One reason for this fascination is that he was an unworldly person at the heart of an amazingly worldly achievement: the breaking of Nazi Germany’s most closely guarded military ciphers. Entirely unknown to the public in his own time, his tour de force emerged only in the 1970s. (Even in 2012, his wartime papers are still being declassified, and the full story remains unwritten.)

Yet this triumph of reason is eclipsed by the fundamental discovery Turing made in 1936. At 24, he proved something very strange: There are tasks that can be described but cannot be carried out by a definite procedure, method, or process. This was his negative conclusion, but in order to establish it, he had to do something very constructive. He had to define what was meant by a definite procedure, method, or process. No one had ever done that, and Turing’s solution came from the future.

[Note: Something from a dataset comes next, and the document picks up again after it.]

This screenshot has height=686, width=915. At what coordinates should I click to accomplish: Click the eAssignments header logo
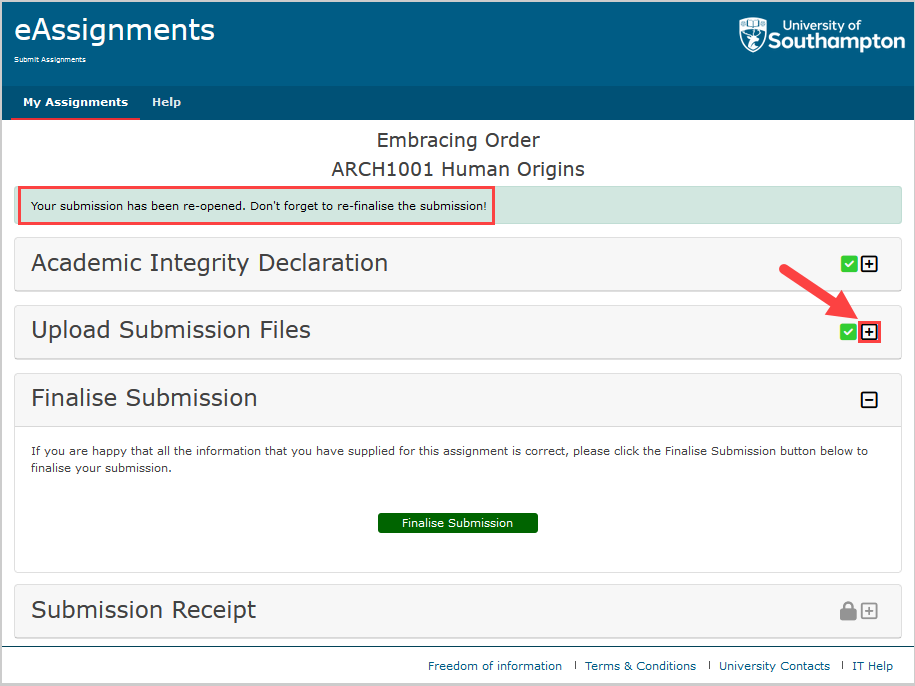pyautogui.click(x=113, y=29)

His “Turing machine,” then a new mathematical construct, is now easily seen as the abstract form of a computer program. In 1936, computers did not exist. But Turing defined the concept of the “universal machine,” with the power to run any program. In so doing he invented the concept of the computer.

Turing’s most radical idea resided within that invention. It was essential to his argument that instructions could be seen as a form of data. In modern computing, that is a commonplace: Programs act on programs. But in the 1930s, it was a strange and radical step, flowing from the abstruse and abstract logic of Turing’s mathematical proof.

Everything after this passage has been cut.